== Stored data ==
"""

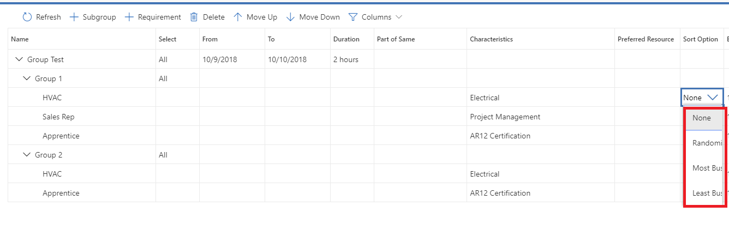Click the Refresh icon in toolbar
Screen dimensions: 729x230
pos(27,17)
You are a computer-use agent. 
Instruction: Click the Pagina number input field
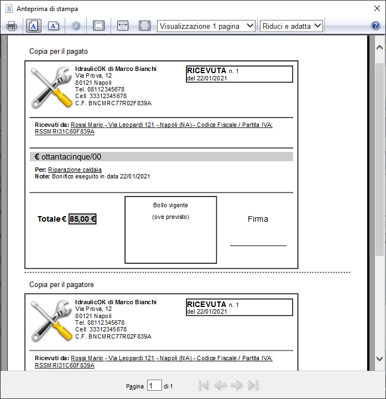click(154, 386)
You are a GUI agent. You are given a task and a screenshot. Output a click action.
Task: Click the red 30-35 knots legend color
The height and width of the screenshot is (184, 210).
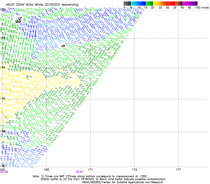(172, 3)
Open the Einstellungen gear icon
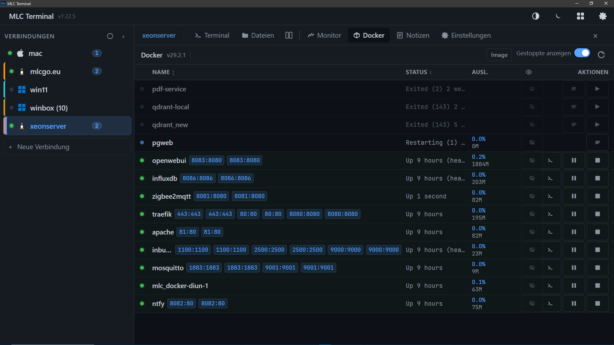This screenshot has width=614, height=345. (x=603, y=16)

"""

Display each line from the listing that contains the word "agent".

You are a computer-use agent. 
You are a GUI agent. You are given a task and a screenshot. Output a click action.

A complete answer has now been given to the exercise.